--- begin ---

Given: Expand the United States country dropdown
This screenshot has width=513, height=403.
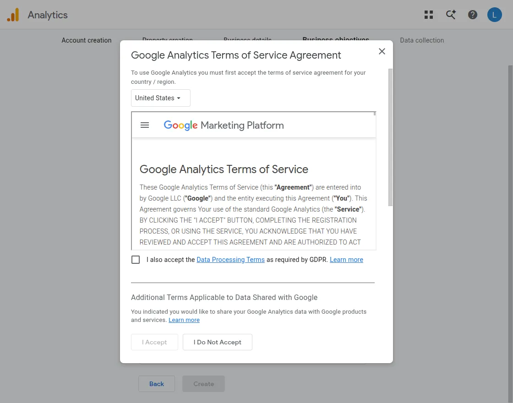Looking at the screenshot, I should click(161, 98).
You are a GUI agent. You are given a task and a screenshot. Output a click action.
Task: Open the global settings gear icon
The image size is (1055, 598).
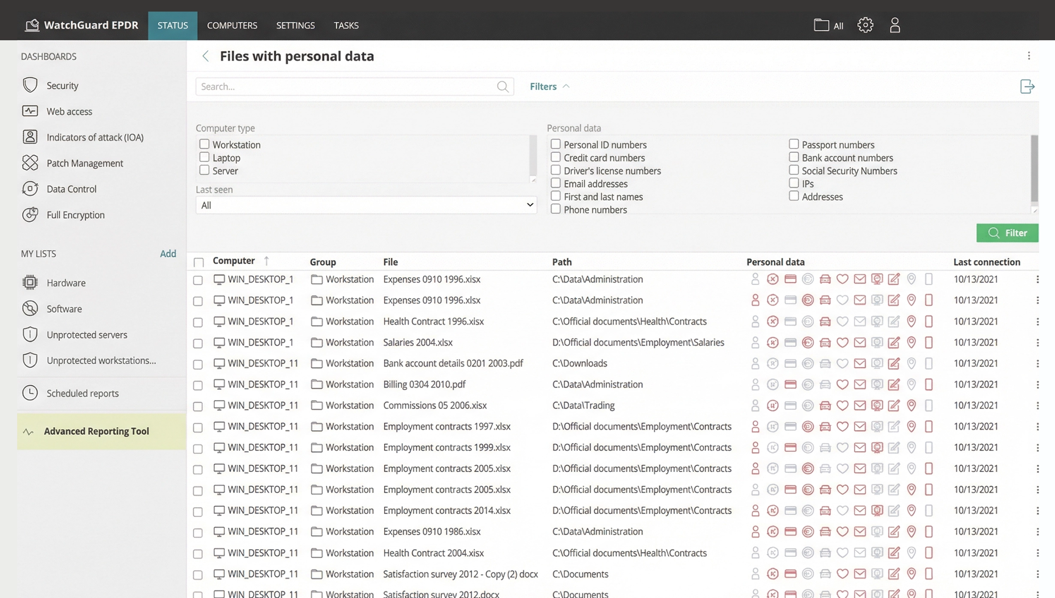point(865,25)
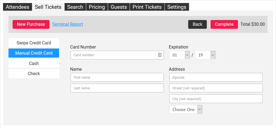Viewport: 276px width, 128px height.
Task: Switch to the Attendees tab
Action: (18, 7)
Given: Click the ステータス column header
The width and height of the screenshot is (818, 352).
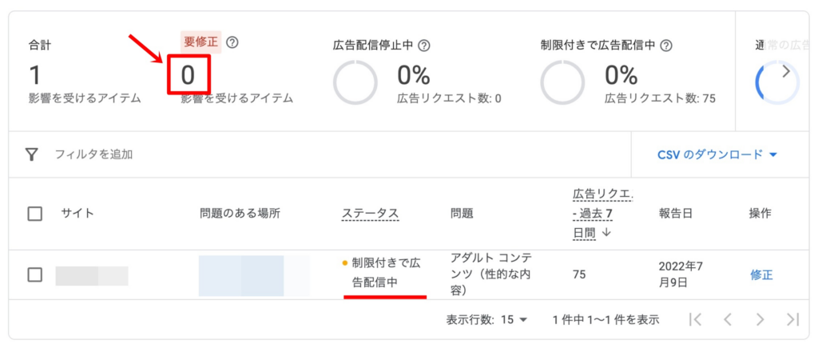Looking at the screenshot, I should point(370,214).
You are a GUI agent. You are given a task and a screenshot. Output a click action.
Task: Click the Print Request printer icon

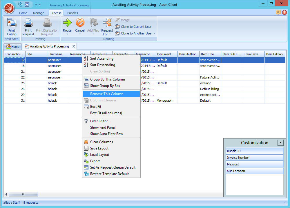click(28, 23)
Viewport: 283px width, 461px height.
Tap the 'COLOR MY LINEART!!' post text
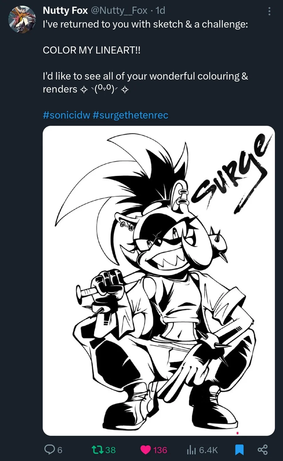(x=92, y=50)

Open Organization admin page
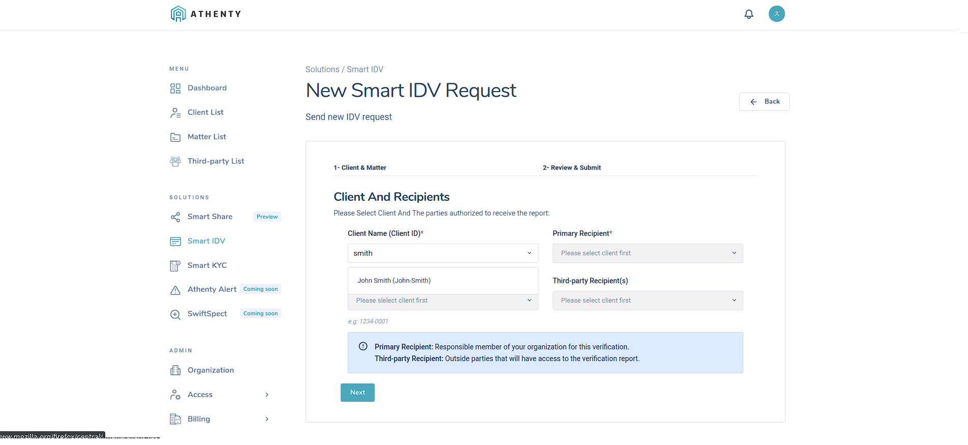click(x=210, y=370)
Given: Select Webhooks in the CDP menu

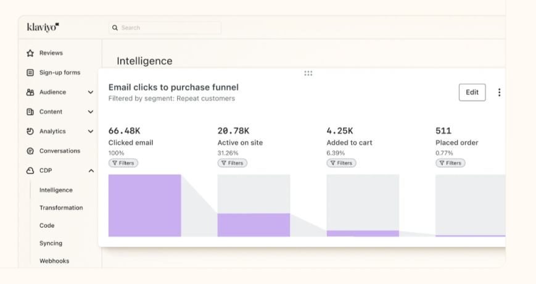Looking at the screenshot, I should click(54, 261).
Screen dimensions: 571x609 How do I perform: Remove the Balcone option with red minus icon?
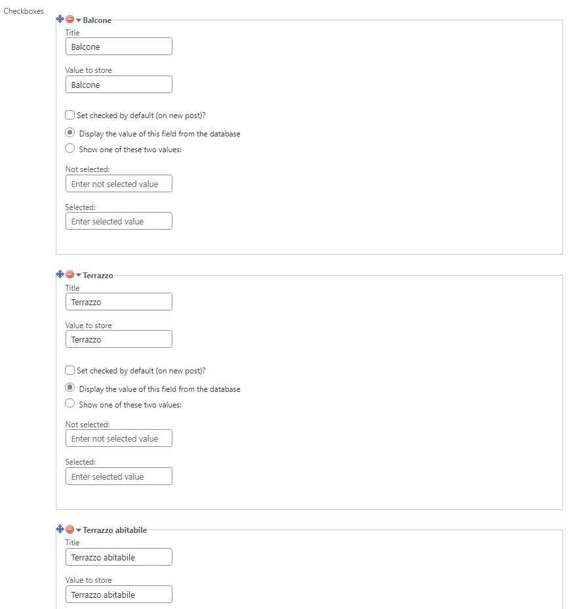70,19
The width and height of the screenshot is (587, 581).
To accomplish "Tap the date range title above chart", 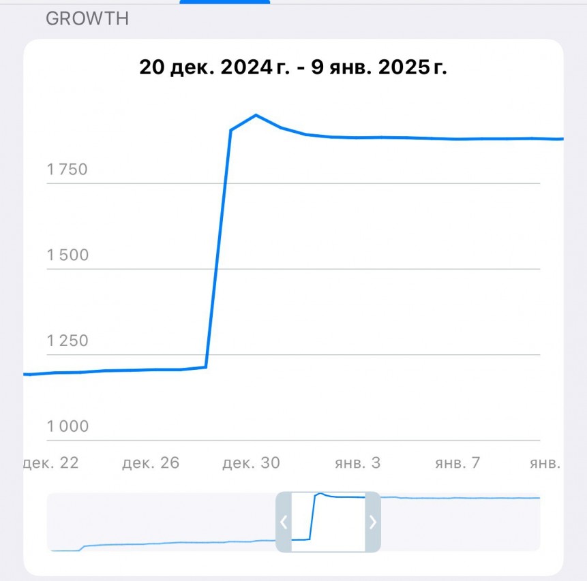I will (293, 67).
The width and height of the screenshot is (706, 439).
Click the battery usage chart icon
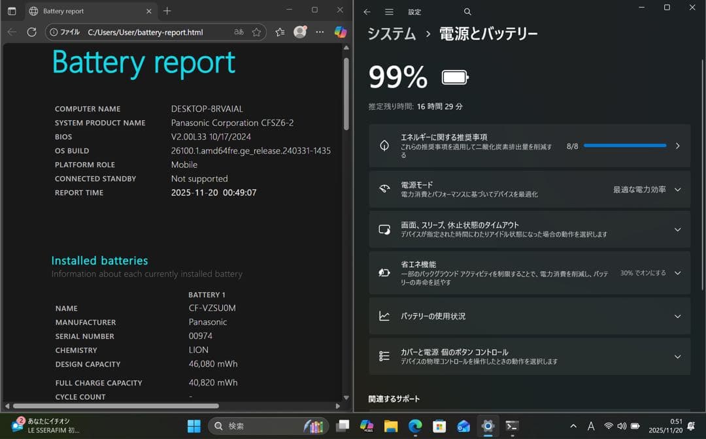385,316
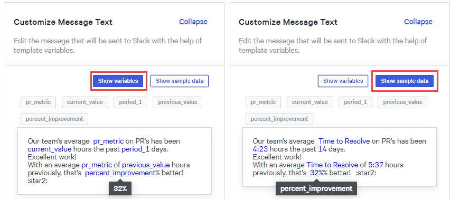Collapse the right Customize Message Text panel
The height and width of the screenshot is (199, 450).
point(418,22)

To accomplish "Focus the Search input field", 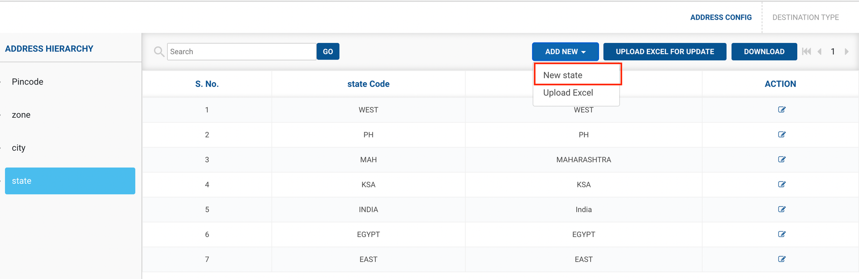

--- end ---

### [What you are asked to do]
Rewrite the records from their beginning through the line containing "Looking at the screenshot, I should click(54, 261).", both ends included, replacing "GUI agent" with "screen agent" and leaving everything else unchanged. Leave the pictures out of your answer.

### [Task result]
Given: Expand the United States country dropdown
This screenshot has width=513, height=403.
Looking at the screenshot, I should click(161, 98).
You are a screen agent. You are given a task and a screenshot. Output a click action.
Task: Open the global settings gear icon
The image size is (1055, 598).
point(865,25)
Viewport: 276px width, 128px height.
Task: Switch to the Attendees tab
Action: (18, 7)
Given: Click the ステータス column header
The width and height of the screenshot is (818, 352).
Looking at the screenshot, I should point(370,214).
You are a screen agent. You are given a task and a screenshot. Output a click action.
Task: Click the Print Request printer icon

click(28, 23)
Viewport: 283px width, 461px height.
Tap the 'COLOR MY LINEART!!' post text
(x=92, y=50)

Open Organization admin page
click(x=210, y=370)
Given: Select Webhooks in the CDP menu

Looking at the screenshot, I should click(54, 261).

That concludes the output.